A imprensa não vive de notícias, ela vive de novidades, que são basicamente trivialidades alçadas à condição de fato relevante, ou simplesmente criações. Todavia, as invenções precisam também de alguma base, porque do nada, nada sai. Daí, é preciso ter jogadores de futebol a darem entrevistas sobre qualquer bobagem para, a partir de então, começar a reverberar a bobagem.

É preciso algum escândalo ou qualquer coisa que se aproxime minimamente disso. Entrou no hotel da equipe um grupo de quatro moças airosas. O fulano e o sicrano conseguiram inserir no quarto do hotel meia garrafa de vodka. Realmente, sem esse combustível fático não há razões para se ouvirem especialistas em psicologia, sexologia, alcoologia, fisiologia e outras mais ciências.

O Dunga acabou com isso e ignorou as opiniões dos especialistas de plantão e a soldo das redes de televisão, nomeadamente a Rede Bobo. Ele é, portanto, um herético e merece o tratamento prescrito para esses casos. O manual do repórter inquisidor é bastante claro e simples.
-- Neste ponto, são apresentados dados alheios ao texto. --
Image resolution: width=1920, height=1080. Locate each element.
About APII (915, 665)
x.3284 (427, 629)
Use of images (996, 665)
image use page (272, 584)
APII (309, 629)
A primeira etapa implica em qualificar o herege de louco, destemperado, descontrolado, sem condições emocionais e esperar que ele aceite o rótulo. Lembro-me agora disso a funcionar como humor e punição por infâmia, quando João da Ega faz Dâmaso Salcede assinar um documento declarando-se um bêbado contumaz e irresponsável pelo que diz. Mas, isso é arte, e nesse caso o infame era o Dâmaso e voltemos às coisas piores.

Se o herético não aceita essa generosa oferta dos inquisidores repórteres de qualificar-se como um destemperado – que esse é o lugar-comum da moda – então ele incorrerá na segunda forma prescrita: será acusado de desonesto. Para tanto, qualquer coisa serve, verdadeira, desprezível, ou simplesmente inventada.

Essa linha de ação jornalístico-inquisitorial pressupõe algo terrível. Pressupõe que o acusado é infame como os acusadores e  que não está disposto a ter respeito por si mesmo. Ocorre que nem sempre isso se verifica! Não convém tentar acuar um homem sério, que ele pode reagir e, mais que isso, ele pode triunfar.

Se a equipe brasileira do Dunga for a grande vencedora deste mundial dar-se-á o seguinte: Dunga terá revelado que estava correto e os infames revelarão que sempre foram infames e indignos, porque buscarão apropriar-se da vitória e esquecer-se que o tinham atacado violentamente.